__WHAT TO PRODUCE__
Go through the records and count every line that holds "logo". Only the number belongs in the reply.

__Saved entries__
=== Begin Enclosure ===

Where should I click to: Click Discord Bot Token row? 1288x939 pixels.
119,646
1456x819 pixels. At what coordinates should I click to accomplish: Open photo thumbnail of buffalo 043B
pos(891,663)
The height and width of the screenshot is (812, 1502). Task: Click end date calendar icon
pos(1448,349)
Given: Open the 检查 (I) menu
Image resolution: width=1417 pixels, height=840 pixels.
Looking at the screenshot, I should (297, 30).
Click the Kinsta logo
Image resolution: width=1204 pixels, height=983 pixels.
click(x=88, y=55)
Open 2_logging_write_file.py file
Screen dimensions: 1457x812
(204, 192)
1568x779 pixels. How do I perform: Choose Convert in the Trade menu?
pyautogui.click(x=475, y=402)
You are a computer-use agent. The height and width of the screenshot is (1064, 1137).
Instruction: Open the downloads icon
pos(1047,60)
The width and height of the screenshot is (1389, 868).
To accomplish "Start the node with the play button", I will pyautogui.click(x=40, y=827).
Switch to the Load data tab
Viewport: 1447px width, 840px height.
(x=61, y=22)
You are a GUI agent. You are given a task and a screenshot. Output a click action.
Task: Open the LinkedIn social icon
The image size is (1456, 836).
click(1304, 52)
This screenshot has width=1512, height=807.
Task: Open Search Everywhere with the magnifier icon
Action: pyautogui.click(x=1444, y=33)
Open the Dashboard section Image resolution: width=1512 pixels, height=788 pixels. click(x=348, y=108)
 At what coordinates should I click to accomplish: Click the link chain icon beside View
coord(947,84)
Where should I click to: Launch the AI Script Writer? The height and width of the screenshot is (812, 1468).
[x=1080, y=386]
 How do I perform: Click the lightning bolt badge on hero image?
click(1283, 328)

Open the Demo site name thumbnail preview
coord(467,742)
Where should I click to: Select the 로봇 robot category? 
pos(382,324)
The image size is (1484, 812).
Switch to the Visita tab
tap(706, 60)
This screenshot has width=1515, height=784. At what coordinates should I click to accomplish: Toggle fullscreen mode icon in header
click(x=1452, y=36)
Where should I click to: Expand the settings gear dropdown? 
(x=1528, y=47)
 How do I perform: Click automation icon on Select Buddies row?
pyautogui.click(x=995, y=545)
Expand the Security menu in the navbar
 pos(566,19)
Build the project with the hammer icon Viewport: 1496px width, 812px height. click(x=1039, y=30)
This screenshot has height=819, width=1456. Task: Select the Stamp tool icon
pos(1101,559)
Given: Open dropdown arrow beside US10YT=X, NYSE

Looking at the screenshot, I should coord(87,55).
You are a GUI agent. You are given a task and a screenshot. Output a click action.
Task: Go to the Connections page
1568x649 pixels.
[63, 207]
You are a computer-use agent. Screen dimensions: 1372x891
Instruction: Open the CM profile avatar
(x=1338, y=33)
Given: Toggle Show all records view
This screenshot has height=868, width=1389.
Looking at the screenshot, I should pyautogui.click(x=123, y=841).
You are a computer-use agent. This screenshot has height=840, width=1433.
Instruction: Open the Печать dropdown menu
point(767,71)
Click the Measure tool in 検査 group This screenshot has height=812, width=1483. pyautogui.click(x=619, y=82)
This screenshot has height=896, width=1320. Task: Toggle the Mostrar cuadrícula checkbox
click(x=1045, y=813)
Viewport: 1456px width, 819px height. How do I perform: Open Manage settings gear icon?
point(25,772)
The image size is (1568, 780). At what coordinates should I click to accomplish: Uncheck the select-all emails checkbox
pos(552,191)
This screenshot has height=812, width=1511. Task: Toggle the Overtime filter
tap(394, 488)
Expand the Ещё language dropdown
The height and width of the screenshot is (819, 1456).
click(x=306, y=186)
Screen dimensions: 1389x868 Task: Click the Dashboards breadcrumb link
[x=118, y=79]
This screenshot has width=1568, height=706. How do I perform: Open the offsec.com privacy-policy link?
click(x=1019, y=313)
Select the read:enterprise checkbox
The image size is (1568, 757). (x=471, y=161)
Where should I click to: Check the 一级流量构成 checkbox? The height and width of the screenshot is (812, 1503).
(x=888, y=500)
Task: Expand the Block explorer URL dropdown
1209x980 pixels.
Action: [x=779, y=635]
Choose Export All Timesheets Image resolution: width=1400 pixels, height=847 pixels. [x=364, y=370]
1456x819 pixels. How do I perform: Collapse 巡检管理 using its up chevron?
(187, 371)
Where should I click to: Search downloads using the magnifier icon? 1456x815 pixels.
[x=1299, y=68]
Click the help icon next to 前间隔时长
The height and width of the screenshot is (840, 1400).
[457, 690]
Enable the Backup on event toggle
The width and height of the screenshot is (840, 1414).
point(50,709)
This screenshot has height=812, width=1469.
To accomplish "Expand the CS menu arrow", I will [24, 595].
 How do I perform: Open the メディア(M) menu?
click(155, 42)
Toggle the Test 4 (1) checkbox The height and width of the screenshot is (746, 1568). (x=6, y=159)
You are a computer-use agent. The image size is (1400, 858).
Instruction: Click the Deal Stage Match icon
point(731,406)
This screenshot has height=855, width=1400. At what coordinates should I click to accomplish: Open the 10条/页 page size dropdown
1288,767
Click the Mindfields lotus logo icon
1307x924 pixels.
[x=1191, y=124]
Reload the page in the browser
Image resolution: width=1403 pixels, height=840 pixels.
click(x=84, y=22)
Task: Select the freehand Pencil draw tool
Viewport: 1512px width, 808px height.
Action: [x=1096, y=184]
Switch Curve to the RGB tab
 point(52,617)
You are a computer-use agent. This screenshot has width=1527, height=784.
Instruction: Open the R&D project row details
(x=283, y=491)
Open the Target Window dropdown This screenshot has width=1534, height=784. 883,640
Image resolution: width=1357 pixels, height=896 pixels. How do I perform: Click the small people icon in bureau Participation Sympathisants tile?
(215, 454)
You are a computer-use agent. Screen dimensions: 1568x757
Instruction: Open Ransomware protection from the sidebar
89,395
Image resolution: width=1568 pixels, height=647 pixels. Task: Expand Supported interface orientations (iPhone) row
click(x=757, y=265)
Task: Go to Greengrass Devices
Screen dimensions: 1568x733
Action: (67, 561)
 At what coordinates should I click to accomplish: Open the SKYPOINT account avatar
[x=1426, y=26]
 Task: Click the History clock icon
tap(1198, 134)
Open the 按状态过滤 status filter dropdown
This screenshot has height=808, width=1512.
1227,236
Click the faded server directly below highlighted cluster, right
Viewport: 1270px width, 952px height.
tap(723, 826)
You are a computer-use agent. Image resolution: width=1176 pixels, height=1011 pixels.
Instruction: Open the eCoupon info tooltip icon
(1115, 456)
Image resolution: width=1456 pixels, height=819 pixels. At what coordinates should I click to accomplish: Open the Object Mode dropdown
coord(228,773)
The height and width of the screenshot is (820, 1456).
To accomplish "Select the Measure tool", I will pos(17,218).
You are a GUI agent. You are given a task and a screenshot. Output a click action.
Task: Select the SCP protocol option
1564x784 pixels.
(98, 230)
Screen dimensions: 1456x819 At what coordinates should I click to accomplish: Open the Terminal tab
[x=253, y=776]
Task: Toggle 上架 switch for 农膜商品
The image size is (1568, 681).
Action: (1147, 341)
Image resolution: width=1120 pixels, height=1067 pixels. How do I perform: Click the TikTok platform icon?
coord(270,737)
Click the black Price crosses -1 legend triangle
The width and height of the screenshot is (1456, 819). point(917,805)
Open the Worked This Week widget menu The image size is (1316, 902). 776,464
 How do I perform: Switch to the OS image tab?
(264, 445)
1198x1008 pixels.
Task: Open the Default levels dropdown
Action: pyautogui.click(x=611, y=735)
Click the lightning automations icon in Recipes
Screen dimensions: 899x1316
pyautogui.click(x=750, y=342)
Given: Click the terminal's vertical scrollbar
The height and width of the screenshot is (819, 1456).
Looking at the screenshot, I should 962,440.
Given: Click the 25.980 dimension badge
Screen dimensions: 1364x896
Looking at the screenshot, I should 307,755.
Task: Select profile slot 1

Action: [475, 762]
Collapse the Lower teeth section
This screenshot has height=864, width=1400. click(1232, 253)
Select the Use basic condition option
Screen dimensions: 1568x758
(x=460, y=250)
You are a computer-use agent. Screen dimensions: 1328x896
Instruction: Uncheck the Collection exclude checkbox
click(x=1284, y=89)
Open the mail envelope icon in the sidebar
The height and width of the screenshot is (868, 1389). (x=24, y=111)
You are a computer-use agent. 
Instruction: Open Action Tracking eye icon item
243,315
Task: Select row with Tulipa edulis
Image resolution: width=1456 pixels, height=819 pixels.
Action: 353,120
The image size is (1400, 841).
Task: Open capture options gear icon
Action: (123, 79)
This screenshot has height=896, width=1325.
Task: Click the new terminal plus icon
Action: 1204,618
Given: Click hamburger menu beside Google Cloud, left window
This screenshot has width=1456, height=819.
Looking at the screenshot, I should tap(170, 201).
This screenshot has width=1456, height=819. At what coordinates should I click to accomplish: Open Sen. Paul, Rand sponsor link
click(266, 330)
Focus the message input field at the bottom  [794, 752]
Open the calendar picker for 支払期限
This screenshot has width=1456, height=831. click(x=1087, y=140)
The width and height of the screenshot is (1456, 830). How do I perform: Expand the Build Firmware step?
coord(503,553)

=== End Enclosure ===

__SOLUTION__
2